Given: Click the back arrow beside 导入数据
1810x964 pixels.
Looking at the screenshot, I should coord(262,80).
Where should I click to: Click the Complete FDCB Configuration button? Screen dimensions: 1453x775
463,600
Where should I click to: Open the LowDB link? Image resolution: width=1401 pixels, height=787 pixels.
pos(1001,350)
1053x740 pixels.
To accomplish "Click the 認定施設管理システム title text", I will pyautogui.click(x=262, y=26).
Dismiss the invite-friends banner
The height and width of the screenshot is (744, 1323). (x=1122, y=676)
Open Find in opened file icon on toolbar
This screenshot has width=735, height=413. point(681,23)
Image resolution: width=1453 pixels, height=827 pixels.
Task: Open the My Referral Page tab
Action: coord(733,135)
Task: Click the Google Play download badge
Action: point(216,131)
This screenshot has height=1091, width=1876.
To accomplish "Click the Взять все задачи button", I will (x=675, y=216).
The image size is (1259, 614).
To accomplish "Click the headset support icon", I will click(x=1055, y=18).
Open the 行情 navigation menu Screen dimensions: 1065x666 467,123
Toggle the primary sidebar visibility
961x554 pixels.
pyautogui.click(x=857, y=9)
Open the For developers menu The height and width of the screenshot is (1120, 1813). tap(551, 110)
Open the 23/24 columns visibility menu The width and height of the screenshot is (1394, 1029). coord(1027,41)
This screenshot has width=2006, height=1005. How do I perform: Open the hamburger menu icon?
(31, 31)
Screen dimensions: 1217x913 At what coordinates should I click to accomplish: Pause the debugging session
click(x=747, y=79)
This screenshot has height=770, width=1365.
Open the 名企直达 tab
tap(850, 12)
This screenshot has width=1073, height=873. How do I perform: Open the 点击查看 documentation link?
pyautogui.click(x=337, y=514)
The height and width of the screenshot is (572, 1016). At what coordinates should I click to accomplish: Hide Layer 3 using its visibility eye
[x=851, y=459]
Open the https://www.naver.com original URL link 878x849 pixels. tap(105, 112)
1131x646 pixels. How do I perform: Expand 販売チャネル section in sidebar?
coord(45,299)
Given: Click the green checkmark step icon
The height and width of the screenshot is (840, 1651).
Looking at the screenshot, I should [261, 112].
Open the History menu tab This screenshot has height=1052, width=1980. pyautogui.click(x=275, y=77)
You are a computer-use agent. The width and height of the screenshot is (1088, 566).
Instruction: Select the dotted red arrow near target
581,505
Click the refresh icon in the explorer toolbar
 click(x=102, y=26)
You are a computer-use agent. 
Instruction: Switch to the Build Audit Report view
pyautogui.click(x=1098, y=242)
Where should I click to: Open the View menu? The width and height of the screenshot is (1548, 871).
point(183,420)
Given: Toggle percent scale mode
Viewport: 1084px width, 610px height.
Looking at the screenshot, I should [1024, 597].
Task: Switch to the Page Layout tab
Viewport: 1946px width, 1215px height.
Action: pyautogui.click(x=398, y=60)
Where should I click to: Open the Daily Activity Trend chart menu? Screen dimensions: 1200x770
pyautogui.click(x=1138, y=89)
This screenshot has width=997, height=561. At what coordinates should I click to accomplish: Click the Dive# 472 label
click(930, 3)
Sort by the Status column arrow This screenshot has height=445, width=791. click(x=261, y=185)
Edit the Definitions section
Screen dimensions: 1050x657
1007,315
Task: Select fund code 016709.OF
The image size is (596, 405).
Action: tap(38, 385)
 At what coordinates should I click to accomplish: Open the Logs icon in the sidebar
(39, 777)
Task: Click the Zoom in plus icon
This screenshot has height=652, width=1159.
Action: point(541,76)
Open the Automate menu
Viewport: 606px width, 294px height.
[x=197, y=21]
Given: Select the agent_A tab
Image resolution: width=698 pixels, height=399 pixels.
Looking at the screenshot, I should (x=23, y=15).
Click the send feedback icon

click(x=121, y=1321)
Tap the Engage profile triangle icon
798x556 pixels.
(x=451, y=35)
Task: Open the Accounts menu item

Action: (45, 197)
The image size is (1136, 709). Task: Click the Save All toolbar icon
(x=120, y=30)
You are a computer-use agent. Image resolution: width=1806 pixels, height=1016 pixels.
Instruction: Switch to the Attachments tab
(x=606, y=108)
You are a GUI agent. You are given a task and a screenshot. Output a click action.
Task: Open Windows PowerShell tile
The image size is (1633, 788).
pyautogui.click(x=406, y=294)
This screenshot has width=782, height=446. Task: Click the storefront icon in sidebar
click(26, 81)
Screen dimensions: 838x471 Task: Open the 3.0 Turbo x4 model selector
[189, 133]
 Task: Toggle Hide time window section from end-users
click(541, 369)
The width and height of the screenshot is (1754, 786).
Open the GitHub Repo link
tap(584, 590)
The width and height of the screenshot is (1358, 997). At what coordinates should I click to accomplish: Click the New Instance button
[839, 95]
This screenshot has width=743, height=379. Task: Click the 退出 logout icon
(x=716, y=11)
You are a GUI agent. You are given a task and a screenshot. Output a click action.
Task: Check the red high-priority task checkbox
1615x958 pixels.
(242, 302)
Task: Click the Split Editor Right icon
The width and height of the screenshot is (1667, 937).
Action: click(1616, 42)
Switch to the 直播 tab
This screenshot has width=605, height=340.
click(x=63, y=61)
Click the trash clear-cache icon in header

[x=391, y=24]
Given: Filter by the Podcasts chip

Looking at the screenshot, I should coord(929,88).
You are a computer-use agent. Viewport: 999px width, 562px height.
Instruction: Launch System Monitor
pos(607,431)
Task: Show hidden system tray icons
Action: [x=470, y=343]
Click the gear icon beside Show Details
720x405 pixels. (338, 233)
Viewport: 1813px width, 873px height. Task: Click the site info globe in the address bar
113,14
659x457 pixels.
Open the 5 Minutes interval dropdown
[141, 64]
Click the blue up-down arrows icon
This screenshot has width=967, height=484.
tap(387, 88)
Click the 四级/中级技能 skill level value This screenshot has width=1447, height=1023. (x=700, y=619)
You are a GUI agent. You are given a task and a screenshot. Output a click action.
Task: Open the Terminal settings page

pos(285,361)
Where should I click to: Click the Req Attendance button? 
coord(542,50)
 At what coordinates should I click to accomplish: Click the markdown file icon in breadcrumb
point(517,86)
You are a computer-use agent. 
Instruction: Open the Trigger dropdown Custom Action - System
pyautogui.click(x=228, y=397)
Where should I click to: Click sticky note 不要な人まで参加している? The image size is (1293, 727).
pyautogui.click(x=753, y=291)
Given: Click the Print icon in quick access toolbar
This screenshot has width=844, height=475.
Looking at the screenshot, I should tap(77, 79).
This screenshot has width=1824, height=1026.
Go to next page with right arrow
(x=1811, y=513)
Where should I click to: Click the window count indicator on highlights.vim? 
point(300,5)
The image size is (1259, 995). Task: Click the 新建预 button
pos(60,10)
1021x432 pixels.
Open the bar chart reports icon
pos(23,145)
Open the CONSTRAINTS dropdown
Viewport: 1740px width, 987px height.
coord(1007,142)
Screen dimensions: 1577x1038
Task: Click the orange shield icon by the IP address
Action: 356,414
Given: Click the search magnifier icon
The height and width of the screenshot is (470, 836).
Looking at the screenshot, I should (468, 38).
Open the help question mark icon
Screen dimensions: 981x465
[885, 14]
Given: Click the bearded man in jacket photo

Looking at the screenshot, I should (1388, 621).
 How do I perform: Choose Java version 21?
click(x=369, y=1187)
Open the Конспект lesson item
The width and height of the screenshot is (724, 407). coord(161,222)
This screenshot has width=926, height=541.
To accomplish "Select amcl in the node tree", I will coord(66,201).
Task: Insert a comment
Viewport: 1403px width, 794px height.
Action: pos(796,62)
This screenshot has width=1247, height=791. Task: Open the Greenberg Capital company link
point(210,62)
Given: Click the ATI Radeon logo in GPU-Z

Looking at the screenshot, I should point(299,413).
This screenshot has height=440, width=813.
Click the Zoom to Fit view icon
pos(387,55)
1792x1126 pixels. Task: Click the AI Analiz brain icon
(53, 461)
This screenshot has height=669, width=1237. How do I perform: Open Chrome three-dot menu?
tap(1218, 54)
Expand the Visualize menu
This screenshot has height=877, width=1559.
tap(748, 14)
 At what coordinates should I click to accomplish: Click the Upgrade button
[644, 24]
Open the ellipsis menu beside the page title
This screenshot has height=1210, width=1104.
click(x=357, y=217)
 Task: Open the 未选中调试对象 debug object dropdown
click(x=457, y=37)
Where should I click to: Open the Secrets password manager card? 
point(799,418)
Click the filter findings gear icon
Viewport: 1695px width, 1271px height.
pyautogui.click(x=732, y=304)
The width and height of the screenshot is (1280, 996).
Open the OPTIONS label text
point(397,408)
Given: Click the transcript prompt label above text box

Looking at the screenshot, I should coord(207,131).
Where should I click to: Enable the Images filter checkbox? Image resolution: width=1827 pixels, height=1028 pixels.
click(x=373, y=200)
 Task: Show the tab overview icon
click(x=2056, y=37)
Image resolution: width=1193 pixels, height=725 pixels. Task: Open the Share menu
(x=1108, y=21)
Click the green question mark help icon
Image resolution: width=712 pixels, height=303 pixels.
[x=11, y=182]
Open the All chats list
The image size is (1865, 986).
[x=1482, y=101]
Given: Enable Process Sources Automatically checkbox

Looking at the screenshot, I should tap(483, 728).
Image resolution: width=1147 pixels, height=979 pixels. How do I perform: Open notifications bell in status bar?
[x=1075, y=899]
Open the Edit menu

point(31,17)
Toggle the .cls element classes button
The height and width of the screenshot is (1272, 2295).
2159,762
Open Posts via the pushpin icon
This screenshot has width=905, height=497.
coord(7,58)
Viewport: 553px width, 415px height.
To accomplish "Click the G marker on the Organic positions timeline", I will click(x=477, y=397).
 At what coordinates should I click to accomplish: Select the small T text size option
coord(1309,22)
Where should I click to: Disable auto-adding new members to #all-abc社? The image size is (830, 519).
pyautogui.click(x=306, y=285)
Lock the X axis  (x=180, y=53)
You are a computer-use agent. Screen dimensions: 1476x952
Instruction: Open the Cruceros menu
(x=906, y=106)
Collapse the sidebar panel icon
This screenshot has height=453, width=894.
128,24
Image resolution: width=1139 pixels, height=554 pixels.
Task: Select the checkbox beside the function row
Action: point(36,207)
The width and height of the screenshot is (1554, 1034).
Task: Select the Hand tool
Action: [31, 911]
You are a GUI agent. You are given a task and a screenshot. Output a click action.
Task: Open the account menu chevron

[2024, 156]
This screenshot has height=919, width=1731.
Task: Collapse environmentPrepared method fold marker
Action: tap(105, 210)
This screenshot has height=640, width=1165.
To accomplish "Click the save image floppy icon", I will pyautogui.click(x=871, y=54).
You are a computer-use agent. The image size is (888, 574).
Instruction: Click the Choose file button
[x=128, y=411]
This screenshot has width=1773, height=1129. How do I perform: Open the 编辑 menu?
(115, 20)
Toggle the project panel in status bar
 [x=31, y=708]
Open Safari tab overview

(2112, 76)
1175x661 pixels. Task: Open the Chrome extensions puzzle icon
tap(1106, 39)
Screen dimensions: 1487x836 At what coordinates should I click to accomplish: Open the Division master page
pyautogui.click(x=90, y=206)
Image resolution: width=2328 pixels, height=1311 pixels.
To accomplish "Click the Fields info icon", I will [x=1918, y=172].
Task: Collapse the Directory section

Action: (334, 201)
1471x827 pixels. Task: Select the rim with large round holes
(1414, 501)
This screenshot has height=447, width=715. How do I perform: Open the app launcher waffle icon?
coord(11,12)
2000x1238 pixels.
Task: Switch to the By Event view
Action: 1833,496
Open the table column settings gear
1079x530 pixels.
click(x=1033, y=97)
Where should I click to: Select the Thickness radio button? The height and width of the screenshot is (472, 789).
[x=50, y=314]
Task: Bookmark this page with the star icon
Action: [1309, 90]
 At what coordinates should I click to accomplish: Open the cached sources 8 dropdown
_ _ _
TASK REQUIREMENTS: Produce a word-for-word copy of everything above from the line holding "Image resolution: width=1193" down to the line holding "You are a computer-use agent. Screen", with both of those lines kept.

RESPONSE:
Image resolution: width=1193 pixels, height=725 pixels. Task: Open the Share menu
(x=1108, y=21)
Click the green question mark help icon
Image resolution: width=712 pixels, height=303 pixels.
[x=11, y=182]
Open the All chats list
The image size is (1865, 986).
[x=1482, y=101]
Given: Enable Process Sources Automatically checkbox

Looking at the screenshot, I should tap(483, 728).
Image resolution: width=1147 pixels, height=979 pixels. How do I perform: Open notifications bell in status bar?
[x=1075, y=899]
Open the Edit menu

point(31,17)
Toggle the .cls element classes button
The height and width of the screenshot is (1272, 2295).
2159,762
Open Posts via the pushpin icon
This screenshot has width=905, height=497.
coord(7,58)
Viewport: 553px width, 415px height.
To accomplish "Click the G marker on the Organic positions timeline", I will click(x=477, y=397).
 At what coordinates should I click to accomplish: Select the small T text size option
coord(1309,22)
Where should I click to: Disable auto-adding new members to #all-abc社? The image size is (830, 519).
pyautogui.click(x=306, y=285)
Lock the X axis  (x=180, y=53)
You are a computer-use agent. Screen dimensions: 1476x952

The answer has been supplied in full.